• _Task directions_:
Copy verbatim every line of the entries, starting with the line that contains "At what (x,y)" and ending with the last line of the entries, both inclusive. Omit the pictures from your copy.

BEGIN Entries shown

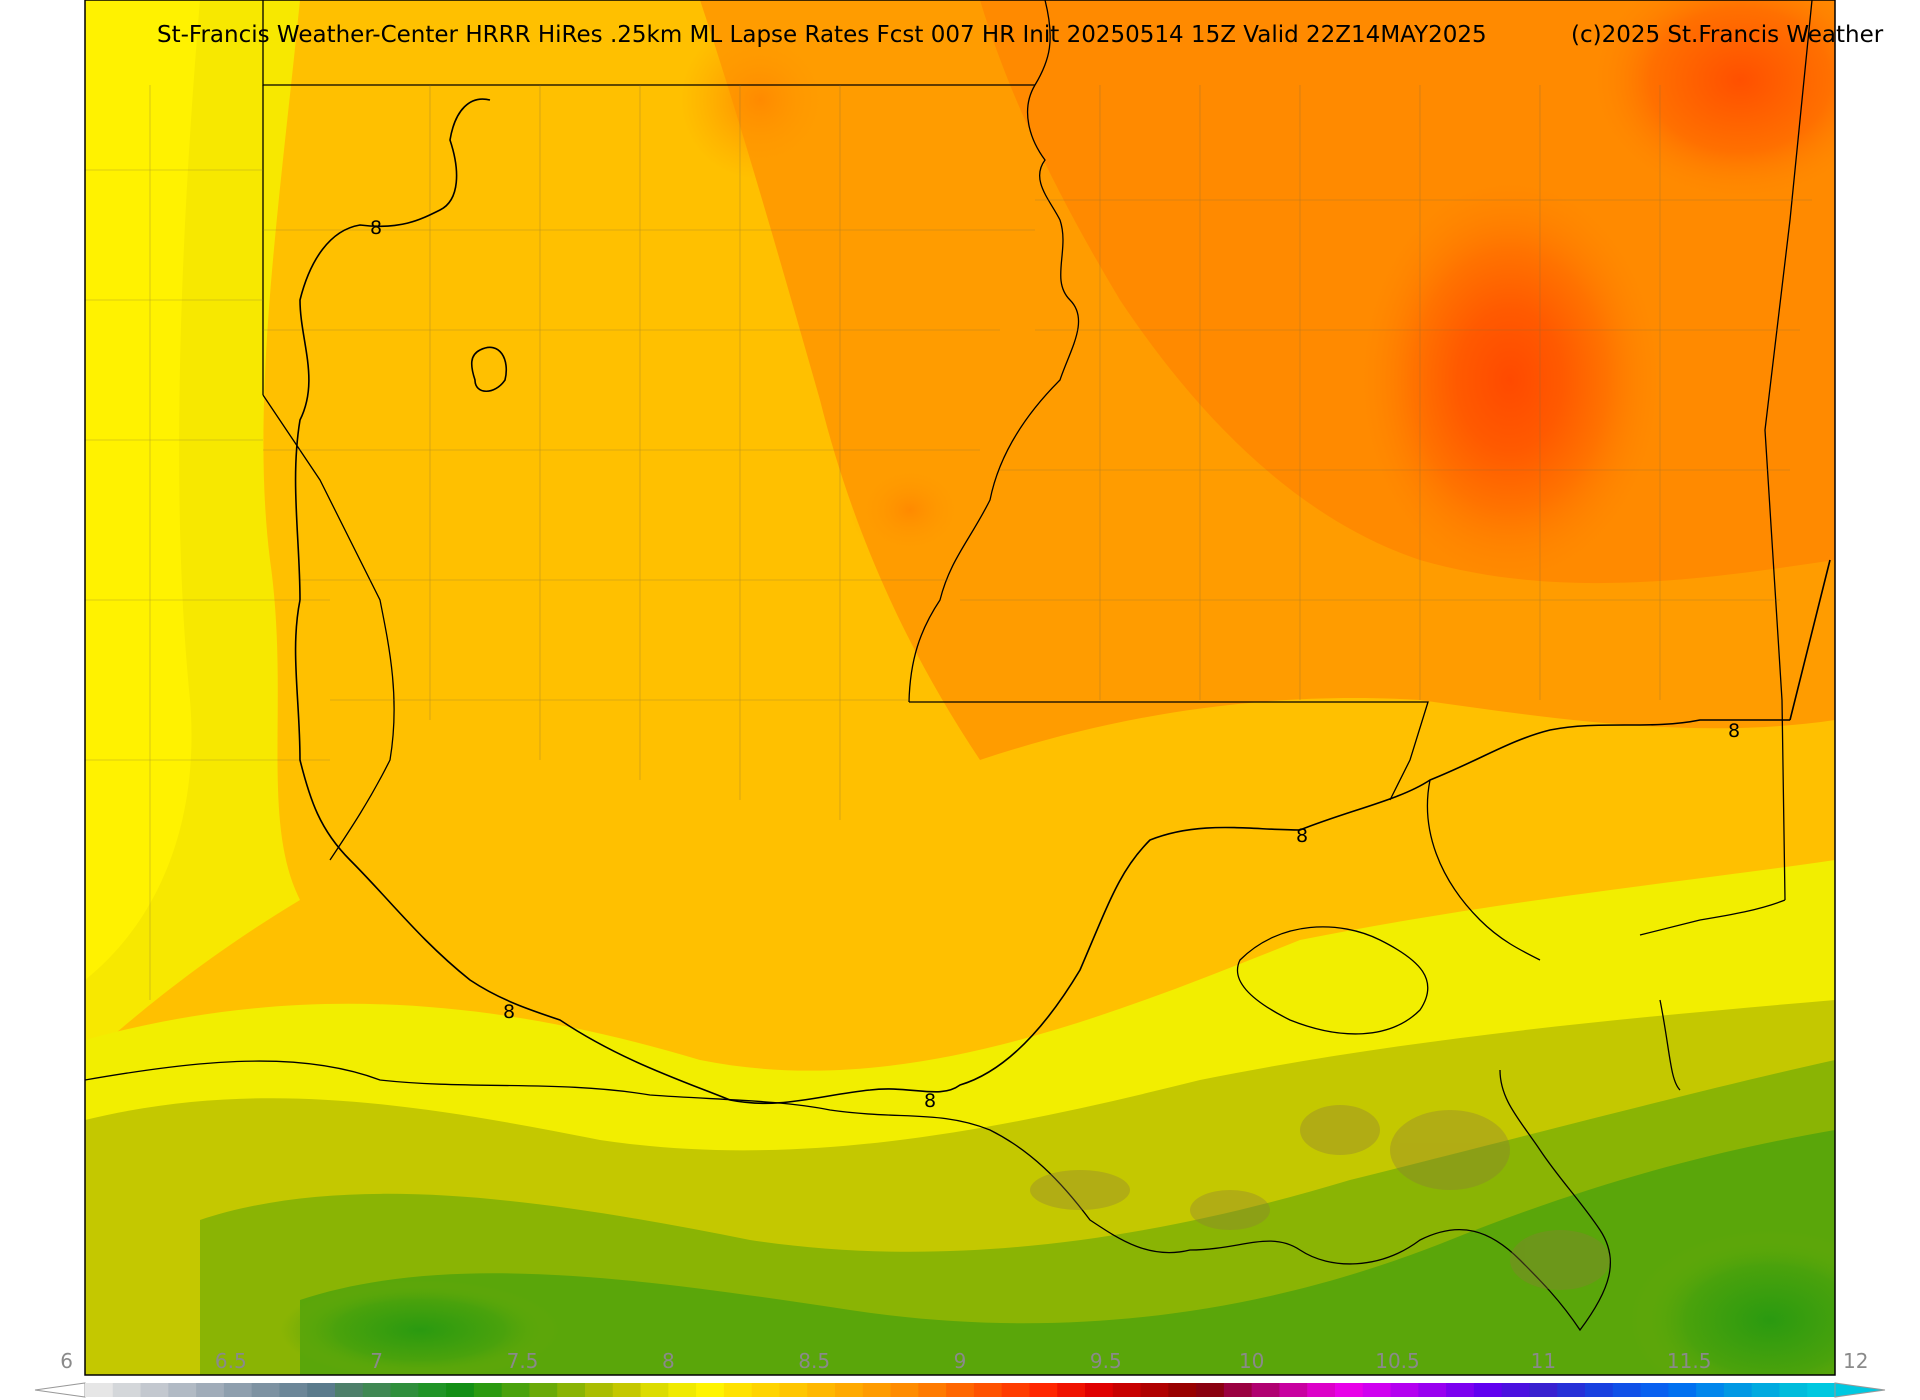  Describe the element at coordinates (960, 1361) in the screenshot. I see `colorbar-tick-label: 9` at that location.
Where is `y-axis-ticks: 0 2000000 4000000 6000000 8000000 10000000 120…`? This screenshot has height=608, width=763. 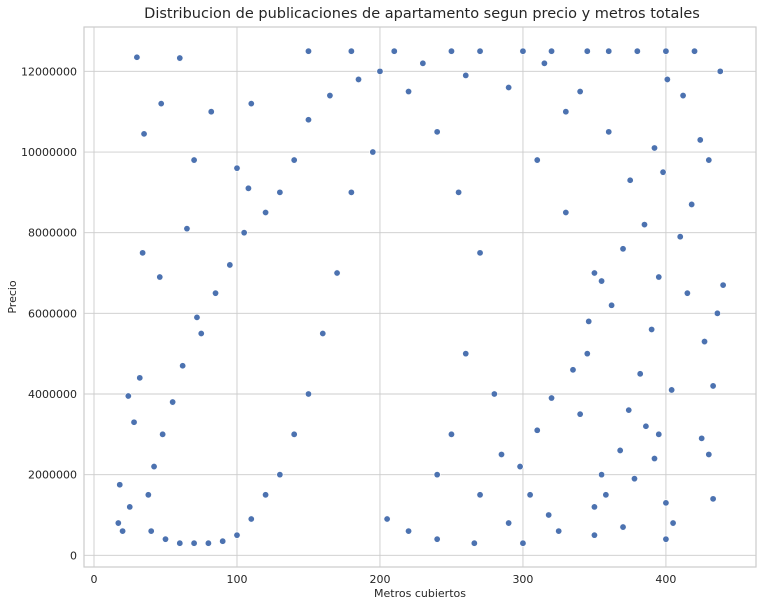 y-axis-ticks: 0 2000000 4000000 6000000 8000000 10000000 120… is located at coordinates (49, 314).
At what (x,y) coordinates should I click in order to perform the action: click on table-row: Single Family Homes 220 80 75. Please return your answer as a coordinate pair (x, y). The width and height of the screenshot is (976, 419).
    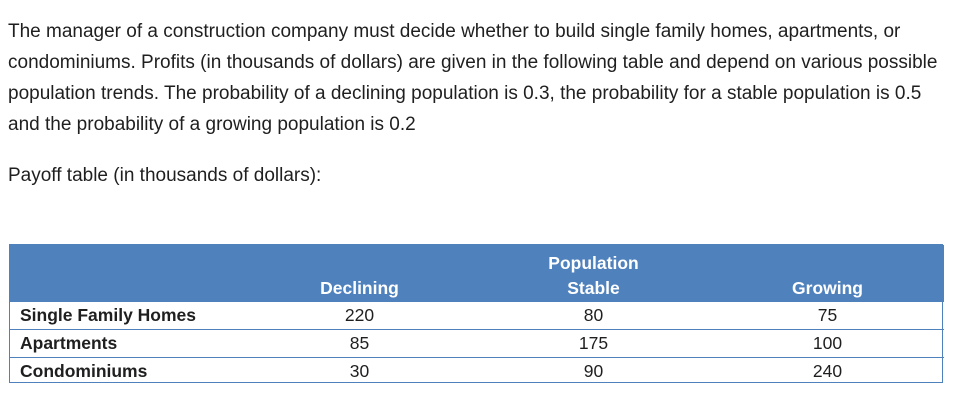
    Looking at the image, I should click on (477, 316).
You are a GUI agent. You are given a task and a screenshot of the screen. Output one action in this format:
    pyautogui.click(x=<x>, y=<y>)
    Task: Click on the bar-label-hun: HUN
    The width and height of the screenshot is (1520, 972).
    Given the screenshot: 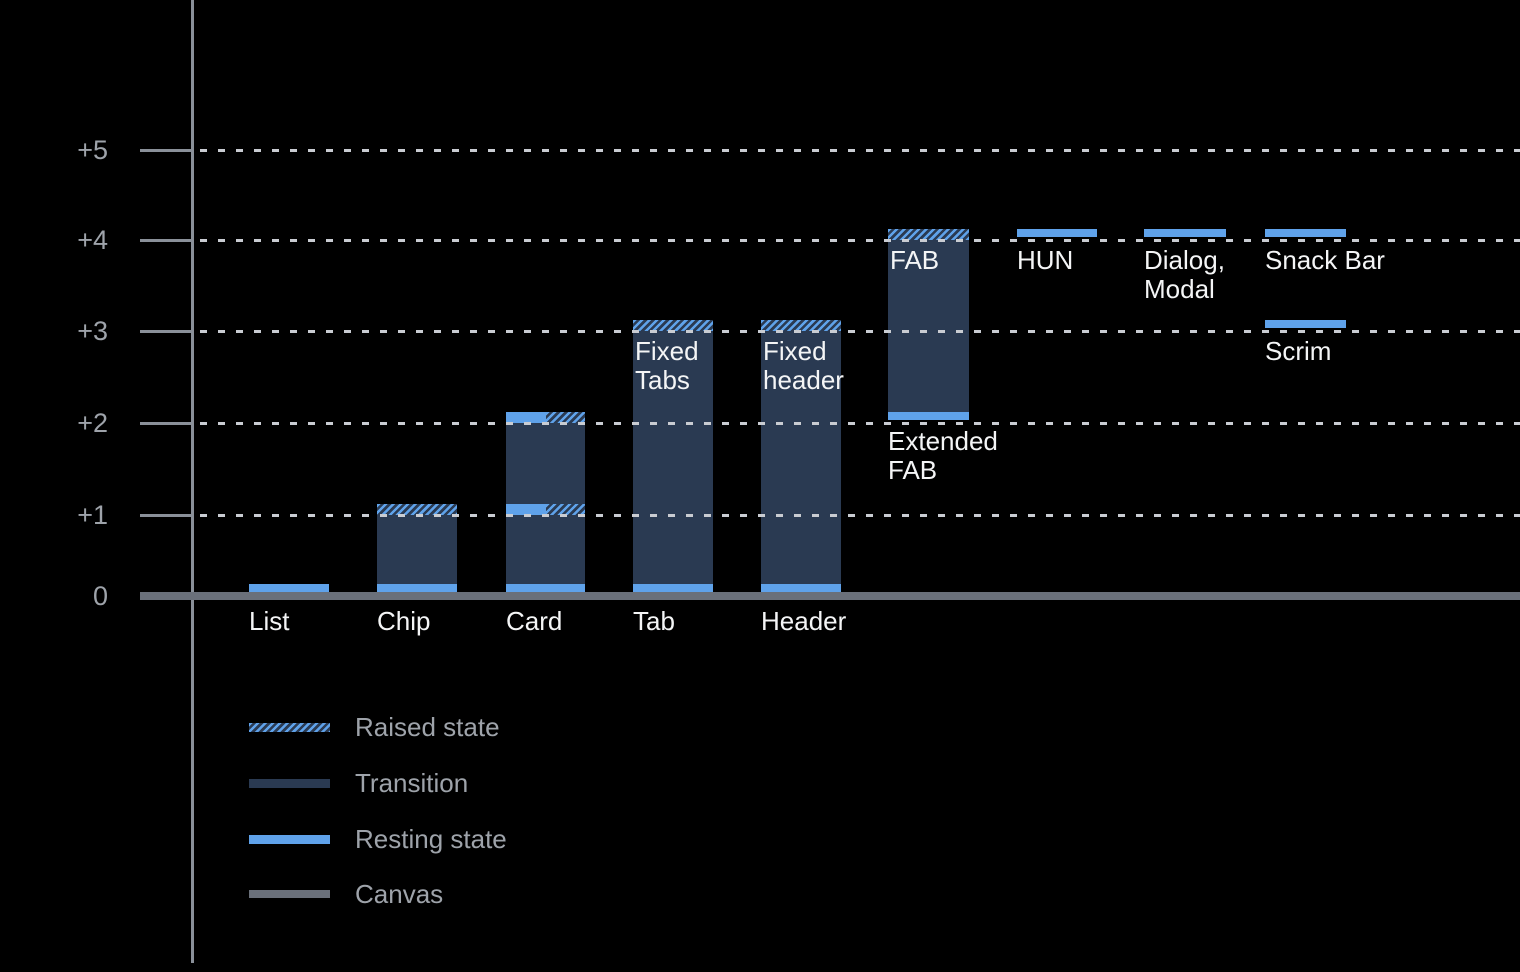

END Entries shown

• _Response_:
At what (x,y) coordinates should I click in order to perform the action: click on table-row: Single Family Homes 220 80 75. Please return your answer as a coordinate pair (x, y). The width and height of the screenshot is (976, 419).
    Looking at the image, I should click on (477, 316).
You are a GUI agent. You are given a task and a screenshot of the screen. Output one action in this format:
    pyautogui.click(x=<x>, y=<y>)
    Task: Click on the bar-label-hun: HUN
    The width and height of the screenshot is (1520, 972).
    Given the screenshot: 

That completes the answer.